課題 ->
出典抜粋の「事業参入の背景は、シニア向け」で始まり「やすいというメリットもある。」まで続く部分を、「一時金」を「前払金」に置き換えて書き直す。

出典抜粋 ->

┌──

事業参入の背景は、シニア向け住宅市場における需給ギャップへの違和感だという。日本の高齢者人口の約8割が自立高齢者であるにもかかわらず、高齢者向け住宅(有料老人ホーム、サ高住等)の約9割が介護サービスの提供を主とする介護型であるという現状に対し、「オウカス」は「人生を謳歌し、生き生きとした明日を実現する住まい」をコンセプトに、健康寿命の延伸を通して、社会保障費や介護離職者数の抑制に取り組む社会課題解決型の新たなモデルであるとしている。
「オウカス」の独自性は、暮らしやすい「立地」、誇りとなる「建物」、カラダとココロの健康に取り組む「サービス」で健康寿命の延伸を支援する点にある。また、利用権方式の自立型有料老人ホームでは、入居時に数千万円以上の一時金を徴収するのが一般的だが「オウカス」は一時金不要の賃貸住宅であり、入居検討者・家族ともに住み替えの決断をしやすいというメリットもある。

└──

データ抜粋 ->

┌──

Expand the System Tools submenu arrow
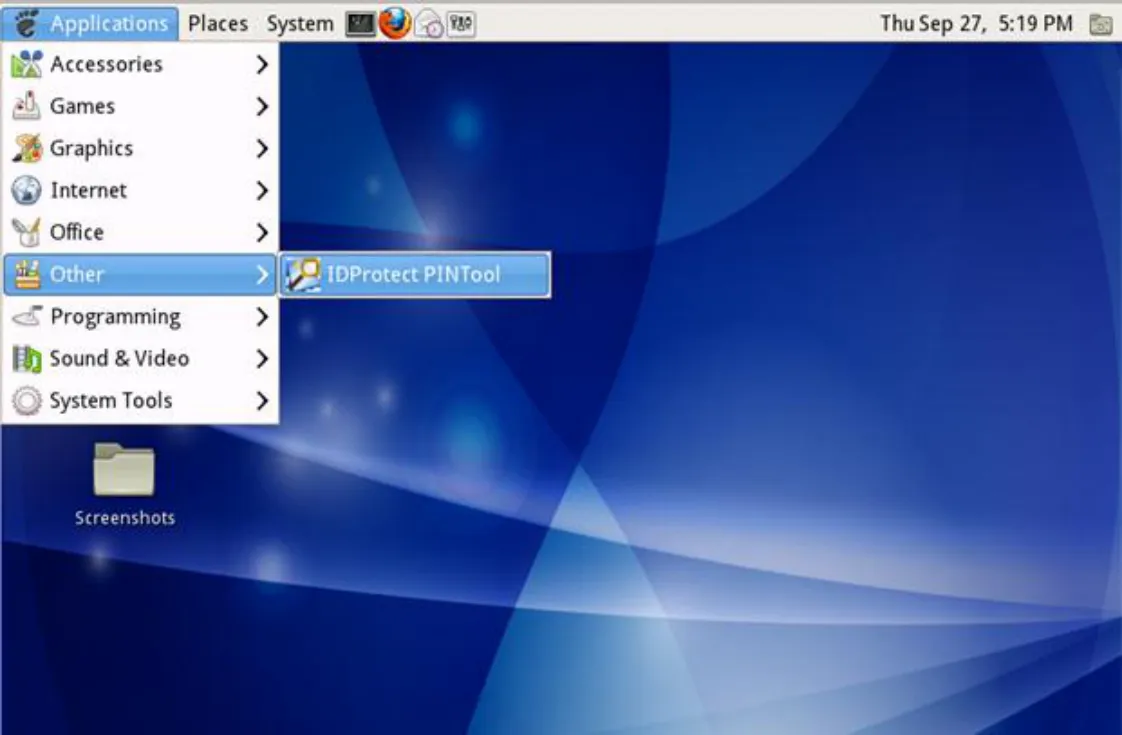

└──

解答 ->
事業参入の背景は、シニア向け住宅市場における需給ギャップへの違和感だという。日本の高齢者人口の約8割が自立高齢者であるにもかかわらず、高齢者向け住宅(有料老人ホーム、サ高住等)の約9割が介護サービスの提供を主とする介護型であるという現状に対し、「オウカス」は「人生を謳歌し、生き生きとした明日を実現する住まい」をコンセプトに、健康寿命の延伸を通して、社会保障費や介護離職者数の抑制に取り組む社会課題解決型の新たなモデルであるとしている。
「オウカス」の独自性は、暮らしやすい「立地」、誇りとなる「建物」、カラダとココロの健康に取り組む「サービス」で健康寿命の延伸を支援する点にある。また、利用権方式の自立型有料老人ホームでは、入居時に数千万円以上の前払金を徴収するのが一般的だが「オウカス」は前払金不要の賃貸住宅であり、入居検討者・家族ともに住み替えの決断をしやすいというメリットもある。